Excerpts from a dataset
----

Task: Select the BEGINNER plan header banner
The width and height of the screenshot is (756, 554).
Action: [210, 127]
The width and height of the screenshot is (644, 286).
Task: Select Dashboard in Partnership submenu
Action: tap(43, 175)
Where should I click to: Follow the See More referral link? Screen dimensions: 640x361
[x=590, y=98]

----

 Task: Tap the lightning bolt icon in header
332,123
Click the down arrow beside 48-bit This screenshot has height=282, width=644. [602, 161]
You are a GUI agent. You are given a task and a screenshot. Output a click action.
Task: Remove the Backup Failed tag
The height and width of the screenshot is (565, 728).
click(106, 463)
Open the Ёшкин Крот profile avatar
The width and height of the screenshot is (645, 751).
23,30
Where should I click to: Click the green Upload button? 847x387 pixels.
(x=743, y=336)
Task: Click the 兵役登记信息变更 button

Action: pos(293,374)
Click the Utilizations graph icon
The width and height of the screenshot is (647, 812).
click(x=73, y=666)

----

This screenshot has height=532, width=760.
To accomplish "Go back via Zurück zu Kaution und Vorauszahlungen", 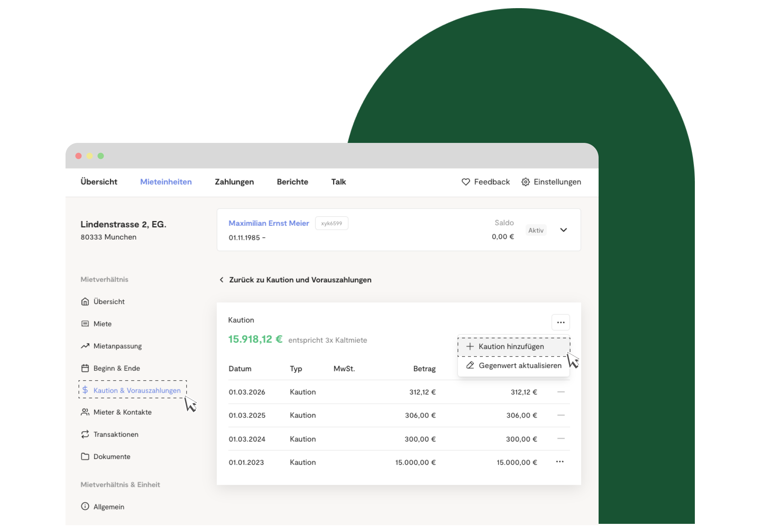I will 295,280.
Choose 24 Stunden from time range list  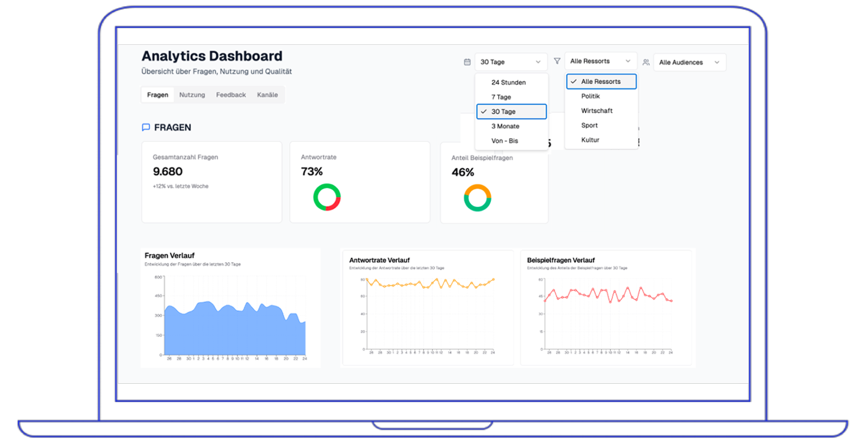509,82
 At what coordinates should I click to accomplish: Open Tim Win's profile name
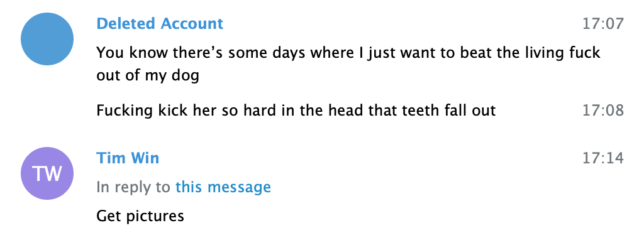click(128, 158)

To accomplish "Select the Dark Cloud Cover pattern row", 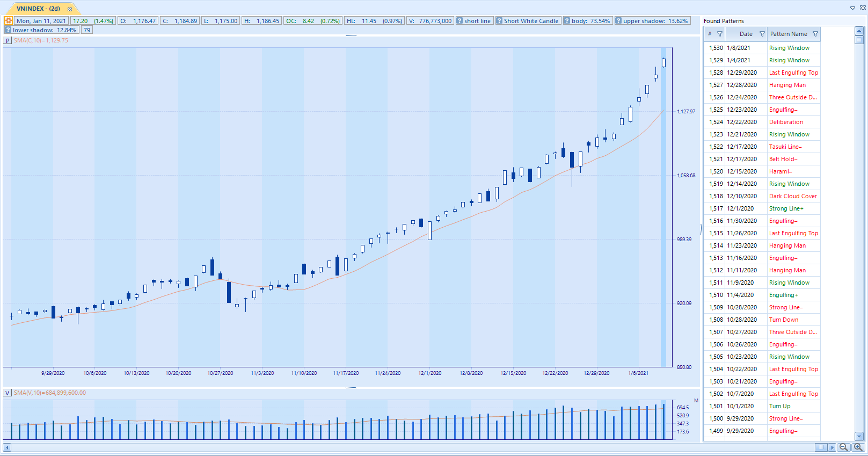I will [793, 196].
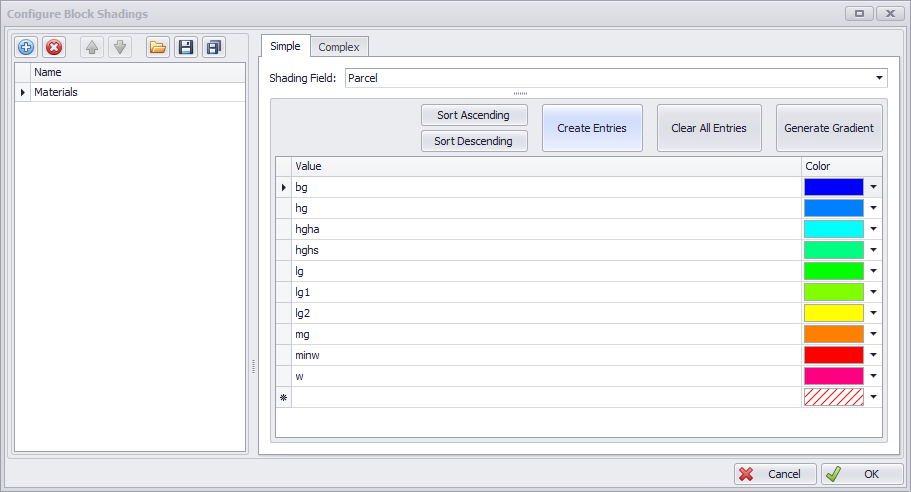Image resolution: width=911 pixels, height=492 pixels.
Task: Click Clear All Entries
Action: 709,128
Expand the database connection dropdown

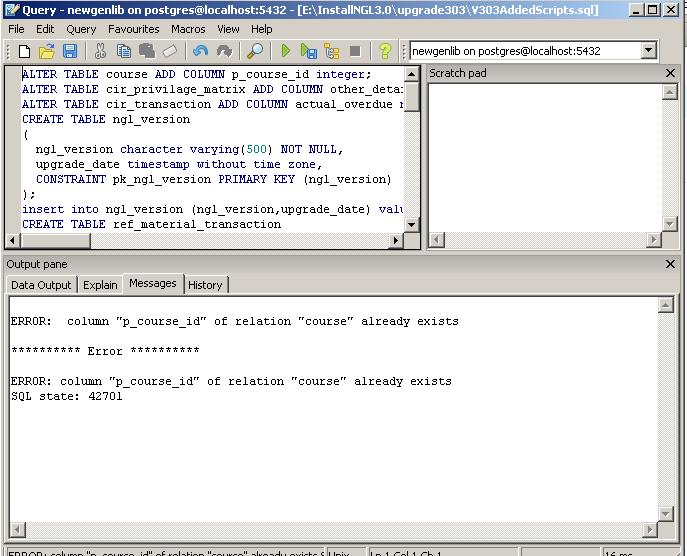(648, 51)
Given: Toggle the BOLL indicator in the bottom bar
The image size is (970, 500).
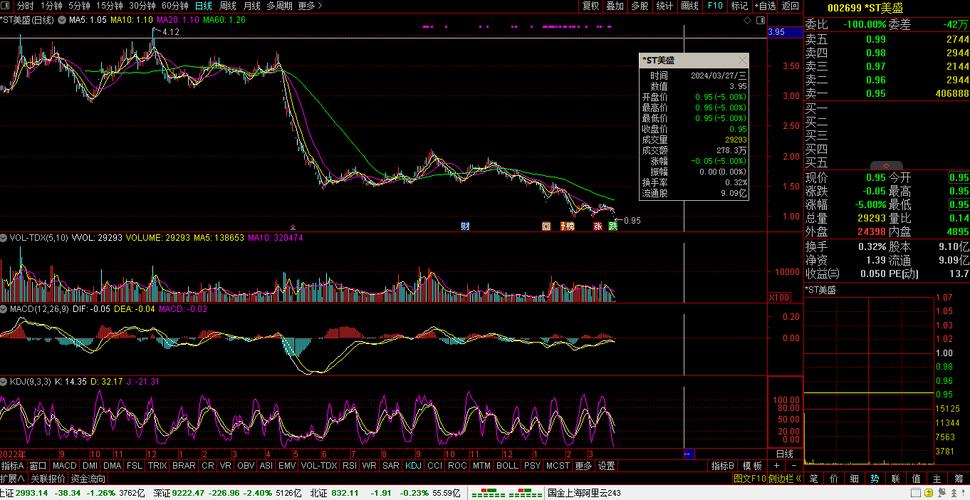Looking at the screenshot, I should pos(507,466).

----

Look above for the line holding "Task: Tap the lightning bolt icon in header". Print it and every line after it, exactly, through the line holding "Task: Remove the Backup Failed tag".

 Task: Tap the lightning bolt icon in header
332,123
Click the down arrow beside 48-bit This screenshot has height=282, width=644. [602, 161]
You are a GUI agent. You are given a task and a screenshot. Output a click action.
Task: Remove the Backup Failed tag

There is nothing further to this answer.